--- Excerpted data Enclosed Below ---
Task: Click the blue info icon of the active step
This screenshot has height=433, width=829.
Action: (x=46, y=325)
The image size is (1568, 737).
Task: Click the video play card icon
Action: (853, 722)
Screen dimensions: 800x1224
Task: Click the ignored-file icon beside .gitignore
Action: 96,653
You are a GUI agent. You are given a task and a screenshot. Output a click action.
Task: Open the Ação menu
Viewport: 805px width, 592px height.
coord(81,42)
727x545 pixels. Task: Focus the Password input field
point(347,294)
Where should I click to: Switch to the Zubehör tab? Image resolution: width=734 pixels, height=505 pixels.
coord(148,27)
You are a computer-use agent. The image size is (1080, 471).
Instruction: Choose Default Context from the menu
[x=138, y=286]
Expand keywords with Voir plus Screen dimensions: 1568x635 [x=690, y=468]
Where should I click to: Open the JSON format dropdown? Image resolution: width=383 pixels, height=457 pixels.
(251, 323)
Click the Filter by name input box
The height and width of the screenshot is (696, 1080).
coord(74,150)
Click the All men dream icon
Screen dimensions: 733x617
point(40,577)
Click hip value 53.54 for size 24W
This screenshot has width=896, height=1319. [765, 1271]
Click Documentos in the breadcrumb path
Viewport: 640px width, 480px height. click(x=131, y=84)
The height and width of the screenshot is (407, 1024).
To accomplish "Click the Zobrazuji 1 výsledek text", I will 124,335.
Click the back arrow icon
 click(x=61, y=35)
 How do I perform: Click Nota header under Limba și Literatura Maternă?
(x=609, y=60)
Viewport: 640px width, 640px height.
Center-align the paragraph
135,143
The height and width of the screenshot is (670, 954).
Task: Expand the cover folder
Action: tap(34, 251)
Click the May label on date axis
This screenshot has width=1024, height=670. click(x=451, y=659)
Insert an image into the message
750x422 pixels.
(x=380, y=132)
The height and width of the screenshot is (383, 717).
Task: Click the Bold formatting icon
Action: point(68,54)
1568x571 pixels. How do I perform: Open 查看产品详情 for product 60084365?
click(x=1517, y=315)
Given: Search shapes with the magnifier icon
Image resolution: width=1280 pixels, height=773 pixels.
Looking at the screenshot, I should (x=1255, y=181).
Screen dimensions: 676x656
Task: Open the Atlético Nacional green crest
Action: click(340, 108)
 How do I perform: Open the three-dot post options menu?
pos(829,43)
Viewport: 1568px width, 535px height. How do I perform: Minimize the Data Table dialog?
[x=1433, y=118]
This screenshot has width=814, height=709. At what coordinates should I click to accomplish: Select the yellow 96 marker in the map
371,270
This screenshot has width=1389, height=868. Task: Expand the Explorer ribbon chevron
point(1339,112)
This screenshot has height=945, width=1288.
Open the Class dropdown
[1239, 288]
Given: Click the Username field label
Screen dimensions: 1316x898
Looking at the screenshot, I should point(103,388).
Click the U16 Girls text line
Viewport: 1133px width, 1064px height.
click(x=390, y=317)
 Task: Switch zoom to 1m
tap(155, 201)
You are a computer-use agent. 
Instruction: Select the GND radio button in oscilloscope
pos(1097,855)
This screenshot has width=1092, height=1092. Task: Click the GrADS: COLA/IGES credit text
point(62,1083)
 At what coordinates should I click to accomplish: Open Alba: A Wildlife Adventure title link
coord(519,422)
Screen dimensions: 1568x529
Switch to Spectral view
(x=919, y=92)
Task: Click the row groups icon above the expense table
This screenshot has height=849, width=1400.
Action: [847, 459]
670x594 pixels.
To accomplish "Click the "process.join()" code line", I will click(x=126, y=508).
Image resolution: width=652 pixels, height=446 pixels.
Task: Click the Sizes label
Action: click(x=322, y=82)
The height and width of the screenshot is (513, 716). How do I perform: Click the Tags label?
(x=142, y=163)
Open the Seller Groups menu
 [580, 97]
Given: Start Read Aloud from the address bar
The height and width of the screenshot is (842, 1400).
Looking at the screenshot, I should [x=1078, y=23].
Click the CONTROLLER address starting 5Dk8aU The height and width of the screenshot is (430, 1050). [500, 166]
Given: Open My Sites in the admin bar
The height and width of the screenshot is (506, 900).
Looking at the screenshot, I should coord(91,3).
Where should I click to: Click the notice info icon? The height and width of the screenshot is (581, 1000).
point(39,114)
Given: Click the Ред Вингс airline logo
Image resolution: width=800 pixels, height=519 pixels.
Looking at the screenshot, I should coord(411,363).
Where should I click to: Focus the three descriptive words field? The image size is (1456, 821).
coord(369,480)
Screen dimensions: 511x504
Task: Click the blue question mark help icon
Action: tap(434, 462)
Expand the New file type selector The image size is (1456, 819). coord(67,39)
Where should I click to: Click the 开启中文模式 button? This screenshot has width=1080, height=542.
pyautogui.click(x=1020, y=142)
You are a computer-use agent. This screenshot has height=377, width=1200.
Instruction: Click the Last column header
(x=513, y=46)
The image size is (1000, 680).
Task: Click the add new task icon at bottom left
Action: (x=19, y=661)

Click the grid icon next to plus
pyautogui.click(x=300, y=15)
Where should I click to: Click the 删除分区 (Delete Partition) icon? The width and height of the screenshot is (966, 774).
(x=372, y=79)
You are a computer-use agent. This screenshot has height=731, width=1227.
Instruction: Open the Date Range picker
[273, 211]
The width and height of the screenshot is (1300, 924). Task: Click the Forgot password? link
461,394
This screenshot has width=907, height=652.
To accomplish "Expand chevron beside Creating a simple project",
--- End of Enclosed Excerpted data ---
Task to complete
Throughout the data above, report every line that contains the string "with".

Written answer
Expand keywords with Voir plus Screen dimensions: 1568x635 [x=690, y=468]
Given: Search shapes with the magnifier icon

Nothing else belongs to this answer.